In the Philippines, where I began my career, natural light was abundant throughout the year. With only two seasons (hot and hotter), the sun rises and sets at roughly the same time every day. It’s basically Groundhog Day every day, except during the typhoon season. Natural light is easy and constant. Perhaps because of that, electric lighting wasn’t always treated as a powerful design element. Lighting design was not even its own subject in college, but is usually folded into both architecture and interior design.

Whether in houses, office buildings, or resorts, most of my clients back then chose cooler color temperatures. I used to think it was because warm light felt “hotter”; as opposed to the bluish hue of cool light, which was seen as more refreshing and nearer to the sharpness of abundant skylight that we knew so well. But there could be something else at play.

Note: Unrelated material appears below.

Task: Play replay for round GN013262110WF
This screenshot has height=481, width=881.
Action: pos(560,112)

Cultural identity through illumination

Growing up in the 1990s in Cavite, a province south of Manila, I lived with periodic blackouts. This was the case for most of the country at that time. I remember struggling through homework and getting chores done in the candlelight. Back then, outages could stretch on for days, and when the power would come back, my siblings and I raced to switch everything on. Flipping a switch and seeing bright light return felt like a small miracle then. Perhaps that’s why we gravitated toward the cooler glow of fluorescent: to us it represented the ideal, in contrast to the warm hues of candlelight.

That feeling of memory shaping light isn’t just personal. It runs deeper into my cultural history. During the Spanish era, lighting was limited to candles and oil lamps, and they were especially prominent in Catholic churches, the heart of community life. The turn of the 20th century marked the beginning of industrialization in the Philippines, which introduced the use of cool white fluorescents. Perhaps the preference for cooler color temperatures was a cultural pivot towards modern life.

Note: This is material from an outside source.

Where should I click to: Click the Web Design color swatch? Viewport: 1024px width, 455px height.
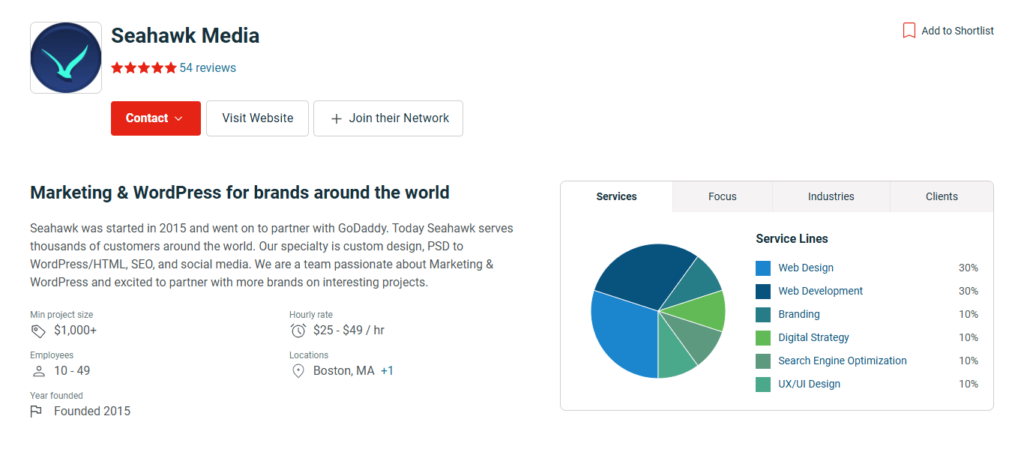[763, 268]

Lighting in motion in New York

In New York City, the lighting aesthetic is defined by change and precision, as well as a preference for daylight. My view is that the changing seasons influence how people feel about light here. Daylight is celebrated in summer and yearned for in winter.

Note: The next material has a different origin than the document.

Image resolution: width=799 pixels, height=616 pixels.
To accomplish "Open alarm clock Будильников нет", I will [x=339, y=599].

In the summer, long sunsets invite people to bask in the shifting hues of the sun. During winter, long stretches of darkness amplify the longing for warmth indoors, a need reflected in the preference for warmer tones in lighting. The gradual unfolding of the seasons inspires a more nuanced and responsive approach to lighting design and controls – and a deeper appreciation of light, shadow, and all the gradients in between.

Lighting here is employed to trace the path of the sun while also guiding the pace of life. Daylight savings in summer maximizes daylight into the long hours of the evening. Skylights are carved into ceilings to admit the meager winter sun and celebrate spring.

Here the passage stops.